### Source passage ###

# Rope wrapping made easy.



## Montet202 (Aug 22, 2020)

New to this forum, and looking at a bunch of posts about rope wrapping, it seems like a lot of folks are making this way harder that it should be.

There is a centuries old tool that is very easy to make and use called a serving mallet. Fashion the mallet with a spool at the end of the handle. Run properly, your rope wrap will be super tight, gap free, and take no more than 10-15min/oar. And no need for a freind to turn the oar for you. No Ned to glue it down, though I do use a dab of 5min epoxy to help hold it at the start.

3/16" para cord is fine. I like to coat my wraps with a good marine varnish like Epiphanes (not Helmsmans) until it is glossy. Looks great, and provides UV and abrasion protection.


----------



## Leonmajor (Sep 25, 2017)

Been hearing about these mythical serving mallets. How about a video on how to make one, set it up and wrap an oar start to finish?


----------



## Montet202 (Aug 22, 2020)

Leonmajor said:


> Been hearing about these mythical serving mallets. How about a video on how to make one, set it up and wrap an oar start to finish?


I'd love to, if I knew how (to make/edit video), and had the time. It's a fun adventure figuring it out. If I can do it, anyone can. It's quite a sime tool. I'd be more than happy to answer any questions, though.


----------



## MT4Runner (Apr 6, 2012)

It's pretty simple. Montet202's pic pretty much shows how it works, and they were invented back in the day long before digital video!!!
There are a lot of videos on YouTube showing a serving mallet being used on tall ship rigging..not really any different from oars.

This blog post from Mark Stuber is where I first saw the idea applied to oars:








Serving you the perfect oar wrap!


"Oar wrapping sucks. There is no way around it." This was what i was told and came to understand the last time i had to wrap an oar. But wr...




shoelessmusings.blogspot.com





More:








Barkley Sound Oars


Was all excited to order my oars from fisheries supply yesterday. Upon checkout I noticed that they would charge me 200 dollars in surcharges to get them to m…




woodenboatpeople.org





My own mallet is a stubby, but works fine. I do rotate the oar since my spool is huge...but all the force comes from the mallet.


----------



## Leonmajor (Sep 25, 2017)

Does the the arc at the end of the mallet have the radius of the oar shaft or the shaft plus rope diameter? Or maybe I am overthinking it. My woodworking skills are pretty rudimentary if it can’t be done with a miter or circular saw I’m probably in over my head.


----------



## Montet202 (Aug 22, 2020)

They are a simple tool. I added the business end of a paint roller and threaded it to accept a 1/4x 20 wing nut so I could put the spool on the end of the handle. So I'll spool up 80' and get to work.


----------



## Montet202 (Aug 22, 2020)

Leonmajor said:


> Does the the arc at the end of the mallet have the radius of the oar shaft or the shaft plus rope diameter? Or maybe I am overthinking it. My woodworking skills are pretty rudimentary if it can’t be done with a miter or circular saw I’m probably in over my head.

### Source data ###

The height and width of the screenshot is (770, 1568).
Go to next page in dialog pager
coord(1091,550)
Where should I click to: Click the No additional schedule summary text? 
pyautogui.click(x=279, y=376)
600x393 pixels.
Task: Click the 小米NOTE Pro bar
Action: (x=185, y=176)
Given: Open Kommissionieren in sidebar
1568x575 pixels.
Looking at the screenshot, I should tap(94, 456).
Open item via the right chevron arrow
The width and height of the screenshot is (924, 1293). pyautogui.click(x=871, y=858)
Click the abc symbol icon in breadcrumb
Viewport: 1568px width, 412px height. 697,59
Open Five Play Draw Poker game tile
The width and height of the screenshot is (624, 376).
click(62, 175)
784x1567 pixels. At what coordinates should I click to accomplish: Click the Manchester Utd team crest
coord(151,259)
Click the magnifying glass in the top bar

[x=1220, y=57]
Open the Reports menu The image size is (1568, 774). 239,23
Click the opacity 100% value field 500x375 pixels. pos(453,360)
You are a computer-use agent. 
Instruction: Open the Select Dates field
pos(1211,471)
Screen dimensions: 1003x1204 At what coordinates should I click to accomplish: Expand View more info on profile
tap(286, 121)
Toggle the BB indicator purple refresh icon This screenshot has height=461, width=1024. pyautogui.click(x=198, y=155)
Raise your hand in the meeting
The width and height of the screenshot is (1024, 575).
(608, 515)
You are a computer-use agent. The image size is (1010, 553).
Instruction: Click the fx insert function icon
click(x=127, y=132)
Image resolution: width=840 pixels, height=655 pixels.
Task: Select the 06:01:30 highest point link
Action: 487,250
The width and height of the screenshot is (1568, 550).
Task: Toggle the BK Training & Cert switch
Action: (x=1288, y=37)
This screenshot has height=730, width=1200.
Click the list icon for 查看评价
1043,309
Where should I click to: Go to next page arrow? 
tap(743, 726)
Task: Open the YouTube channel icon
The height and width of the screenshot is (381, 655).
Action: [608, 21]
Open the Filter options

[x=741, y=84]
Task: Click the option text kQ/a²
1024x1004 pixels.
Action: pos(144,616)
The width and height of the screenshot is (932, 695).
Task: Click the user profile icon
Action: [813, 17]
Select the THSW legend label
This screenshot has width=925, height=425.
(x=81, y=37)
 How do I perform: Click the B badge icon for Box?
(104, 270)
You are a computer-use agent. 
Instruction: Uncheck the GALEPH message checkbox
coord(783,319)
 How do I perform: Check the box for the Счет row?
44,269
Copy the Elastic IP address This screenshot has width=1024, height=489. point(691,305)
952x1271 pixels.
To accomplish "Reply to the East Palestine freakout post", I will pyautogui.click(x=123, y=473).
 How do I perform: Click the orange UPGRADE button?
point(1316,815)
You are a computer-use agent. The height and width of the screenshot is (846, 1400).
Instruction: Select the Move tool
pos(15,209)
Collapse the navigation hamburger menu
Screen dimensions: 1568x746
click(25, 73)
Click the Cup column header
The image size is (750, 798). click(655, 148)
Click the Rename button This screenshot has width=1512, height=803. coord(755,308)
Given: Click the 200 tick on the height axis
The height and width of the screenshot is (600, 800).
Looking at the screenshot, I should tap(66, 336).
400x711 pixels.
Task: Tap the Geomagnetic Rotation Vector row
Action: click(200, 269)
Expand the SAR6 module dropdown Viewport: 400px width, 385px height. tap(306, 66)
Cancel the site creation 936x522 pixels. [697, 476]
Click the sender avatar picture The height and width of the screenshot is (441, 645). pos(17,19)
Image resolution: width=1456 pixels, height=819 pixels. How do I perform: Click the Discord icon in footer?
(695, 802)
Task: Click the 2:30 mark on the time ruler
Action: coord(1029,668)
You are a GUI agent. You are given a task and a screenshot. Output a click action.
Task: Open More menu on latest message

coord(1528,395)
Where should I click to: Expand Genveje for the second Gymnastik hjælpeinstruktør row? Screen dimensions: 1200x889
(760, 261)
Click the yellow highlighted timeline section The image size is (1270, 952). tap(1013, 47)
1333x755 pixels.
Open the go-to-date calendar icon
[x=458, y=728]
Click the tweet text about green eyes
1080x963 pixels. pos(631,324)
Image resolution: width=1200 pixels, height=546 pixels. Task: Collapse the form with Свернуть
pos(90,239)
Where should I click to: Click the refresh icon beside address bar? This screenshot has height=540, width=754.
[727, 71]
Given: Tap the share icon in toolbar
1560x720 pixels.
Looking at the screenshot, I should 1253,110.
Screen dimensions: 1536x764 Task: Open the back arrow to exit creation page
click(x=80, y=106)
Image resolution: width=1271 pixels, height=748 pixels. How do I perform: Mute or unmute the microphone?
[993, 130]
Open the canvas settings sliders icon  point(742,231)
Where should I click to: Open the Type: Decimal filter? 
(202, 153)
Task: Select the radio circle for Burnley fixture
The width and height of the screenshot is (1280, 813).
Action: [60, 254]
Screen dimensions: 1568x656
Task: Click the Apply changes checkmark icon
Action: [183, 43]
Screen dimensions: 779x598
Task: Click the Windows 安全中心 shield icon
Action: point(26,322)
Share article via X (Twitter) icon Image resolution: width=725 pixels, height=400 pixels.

###

■ Set of tasks:
1. According to the rope wrapping thread, what size of para cord is fine for wrapping an oar?
2. In the records, reproduce the part that opens with the line containing "Click the Cup column header" and closes with the line containing "Cancel the site".
The forum thread and the records have nothing to do with each other.

■ List of solutions:
1. 3/16" para cord.

2.
Click the Cup column header
The image size is (750, 798). click(655, 148)
Click the Rename button This screenshot has width=1512, height=803. coord(755,308)
Given: Click the 200 tick on the height axis
The height and width of the screenshot is (600, 800).
Looking at the screenshot, I should tap(66, 336).
400x711 pixels.
Task: Tap the Geomagnetic Rotation Vector row
Action: click(200, 269)
Expand the SAR6 module dropdown Viewport: 400px width, 385px height. tap(306, 66)
Cancel the site creation 936x522 pixels. [697, 476]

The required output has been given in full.